No one size fits all here. We take care of the individual. And it also helps reduce the impact of the racial bias on pregnant people of color. Now there’s a growing body of research that shows doula care is related to reduced C-sections, premature deliveries, reduced likelihood of postpartum depression, so they have a vital role to play, and they’re being successful. And they create real, real benefits for their patients.

And not only are a lot of New Yorkers not familiar with the services they provide, they have no idea how to find one, right? Unless you walk in this room, you’re probably not going to find one very easily. But we can solve that. It’s not complicated. We’re going to make doula care as accessible to as many New Yorkers as possible in communities where they’re needed the most.

So, I’m pleased to announce that in a few minutes I’ll be signing a bill that’ll help create the New York State doula directory to connect New Yorkers with licensed doulas. And I want to again thank our champions in the front row. Let’s give them a huge round of applause, Senator Brouk and Assemblymember Solages, for sponsoring this legislation.

It’ll be easier to find them. It’ll ultimately reduce barriers to getting good quality maternal care, infant care, and helping these areas where we’re trying to fight and drive down the mortality rates. But also, you may find a doula, but some are going to say, “How do I afford this extra coverage? How do I afford this? Is this something I can pay for?”

And for too long, these services were not covered by our health care providers, including Medicaid. They just didn’t cover it. That’s not going to happen any longer. Today I’m announcing that doula coverage will be available to all Medicaid enrollees in New York State starting January 1.

And we’re able to do so because of changes we pushed in last year’s budget. I’ve only had two budgets to work on, but this was one of my priorities, to make sure that we have access and affordability for families. So, we’ve extended the postpartum Medicaid coverage from 60 days to 12 months. Okay, who would think you’re fine after 60 days?

I’ve been there. You’re not feeling great after 60 days. So, we extend the coverage for an entire year and expanded it to cover critical services for new moms and reimbursement for midwives and doulas.

Finally, we know how hard it is, how critical it is to make sure that they recognize, the doctors and hospitals recognize the unique challenges facing parents and newborns. Here in New York, we have 17 regional perinatal centers across the state. The amazing work they do for moms and babies, including the NICUs. Last year, I pushed for record funding to support them to make sure they can continue their urgent work. And it’s so important, especially when these rates of mortality are rising.

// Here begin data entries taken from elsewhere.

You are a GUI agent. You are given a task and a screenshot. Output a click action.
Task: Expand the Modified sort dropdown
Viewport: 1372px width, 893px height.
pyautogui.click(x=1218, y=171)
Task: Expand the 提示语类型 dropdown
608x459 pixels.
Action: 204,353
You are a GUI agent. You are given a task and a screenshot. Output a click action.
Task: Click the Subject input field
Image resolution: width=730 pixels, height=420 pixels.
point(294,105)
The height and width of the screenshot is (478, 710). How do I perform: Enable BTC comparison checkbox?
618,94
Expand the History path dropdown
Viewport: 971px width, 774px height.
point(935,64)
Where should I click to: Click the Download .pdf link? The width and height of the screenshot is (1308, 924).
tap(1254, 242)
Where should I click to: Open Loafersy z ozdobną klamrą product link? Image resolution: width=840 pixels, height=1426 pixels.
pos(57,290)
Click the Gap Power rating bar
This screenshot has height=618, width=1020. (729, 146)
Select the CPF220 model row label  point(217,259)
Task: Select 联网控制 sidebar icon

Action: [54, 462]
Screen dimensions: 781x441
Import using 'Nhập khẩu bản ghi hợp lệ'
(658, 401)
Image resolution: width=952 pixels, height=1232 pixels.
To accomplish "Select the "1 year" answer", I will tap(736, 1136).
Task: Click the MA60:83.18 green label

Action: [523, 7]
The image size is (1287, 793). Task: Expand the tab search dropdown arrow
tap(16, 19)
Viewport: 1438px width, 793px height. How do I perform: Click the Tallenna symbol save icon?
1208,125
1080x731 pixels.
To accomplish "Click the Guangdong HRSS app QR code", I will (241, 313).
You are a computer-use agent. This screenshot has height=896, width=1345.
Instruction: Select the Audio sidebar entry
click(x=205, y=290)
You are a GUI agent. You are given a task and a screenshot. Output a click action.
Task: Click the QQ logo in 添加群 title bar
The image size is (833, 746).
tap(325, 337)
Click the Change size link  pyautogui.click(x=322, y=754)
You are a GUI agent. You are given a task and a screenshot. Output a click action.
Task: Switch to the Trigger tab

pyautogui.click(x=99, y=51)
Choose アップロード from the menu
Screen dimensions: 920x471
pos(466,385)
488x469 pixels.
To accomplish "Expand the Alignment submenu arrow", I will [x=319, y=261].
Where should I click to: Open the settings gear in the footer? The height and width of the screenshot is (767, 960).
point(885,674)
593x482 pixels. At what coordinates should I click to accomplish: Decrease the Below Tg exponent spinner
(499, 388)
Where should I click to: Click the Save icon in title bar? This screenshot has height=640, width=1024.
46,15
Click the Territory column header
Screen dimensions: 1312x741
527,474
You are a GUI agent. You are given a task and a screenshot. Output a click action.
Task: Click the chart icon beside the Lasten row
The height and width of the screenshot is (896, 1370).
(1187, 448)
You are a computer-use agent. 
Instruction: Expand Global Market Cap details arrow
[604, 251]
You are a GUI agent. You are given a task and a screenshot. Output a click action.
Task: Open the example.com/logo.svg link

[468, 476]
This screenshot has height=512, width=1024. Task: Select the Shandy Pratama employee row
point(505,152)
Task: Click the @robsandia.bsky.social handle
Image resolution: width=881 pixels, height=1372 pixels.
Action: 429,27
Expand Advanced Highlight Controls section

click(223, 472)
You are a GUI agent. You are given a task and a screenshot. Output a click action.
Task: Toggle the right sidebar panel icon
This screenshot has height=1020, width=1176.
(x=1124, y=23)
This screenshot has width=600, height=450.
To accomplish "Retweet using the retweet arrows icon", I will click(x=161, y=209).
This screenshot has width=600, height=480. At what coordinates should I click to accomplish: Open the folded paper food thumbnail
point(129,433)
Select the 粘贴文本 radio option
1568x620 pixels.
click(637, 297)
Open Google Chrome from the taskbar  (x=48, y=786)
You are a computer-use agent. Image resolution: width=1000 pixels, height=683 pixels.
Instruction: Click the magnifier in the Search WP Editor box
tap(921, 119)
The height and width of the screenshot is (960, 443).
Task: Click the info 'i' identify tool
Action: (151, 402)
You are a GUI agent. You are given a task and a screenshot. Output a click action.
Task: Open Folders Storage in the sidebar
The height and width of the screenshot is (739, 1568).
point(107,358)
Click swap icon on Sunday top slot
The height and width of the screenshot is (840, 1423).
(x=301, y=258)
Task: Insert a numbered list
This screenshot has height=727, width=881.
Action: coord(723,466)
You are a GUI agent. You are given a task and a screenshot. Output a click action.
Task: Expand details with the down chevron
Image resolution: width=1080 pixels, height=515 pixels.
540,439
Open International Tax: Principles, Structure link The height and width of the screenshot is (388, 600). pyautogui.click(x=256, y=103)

We’re announcing today that the $4.5 million dollars that we allocated in the budget is out there in all these regional perinatal centers to do this extraordinary work. So that money is out there in our community. Let me close with this. As a mom, and a new grandma, my grandbaby, makes me feel really old, is the same age as Senator Brouk’s little daughter Leah, 18 months old.

18 months is a real challenge, isn’t it? I don’t know how you do it, girl. I don’t know. But here’s our commitment. We’re not going to lose any mother or any baby because of the color of their skin. We’re not going to do that anymore. We’re going to treat everyone equally. Racial disparities exist in every facet of life – in education, in housing, in health care, in employment. Well let’s leave here committed with the belief that everyone deserves, everyone deserves, a healthy start from the very, very first breath, and that they can be free from the racism that has taken the lives of too many moms and babies for too long. It ends now. It ends on our watch because that is an injustice in its purest form and I won’t tolerate it.

We will right the wrongs of the past and ensure that every mom and baby gets first rate care, support from doulas, a state that understands their challenges, and finally, eradicate this insidious form of racism which has plagued our state for far too long.

That is what we’re going to do, and it is now my pleasure to introduce someone who’s been an amazing champion, our Senator from Upstate New York, nothing wrong with Upstate New York, right, Senator? Samra Brouk.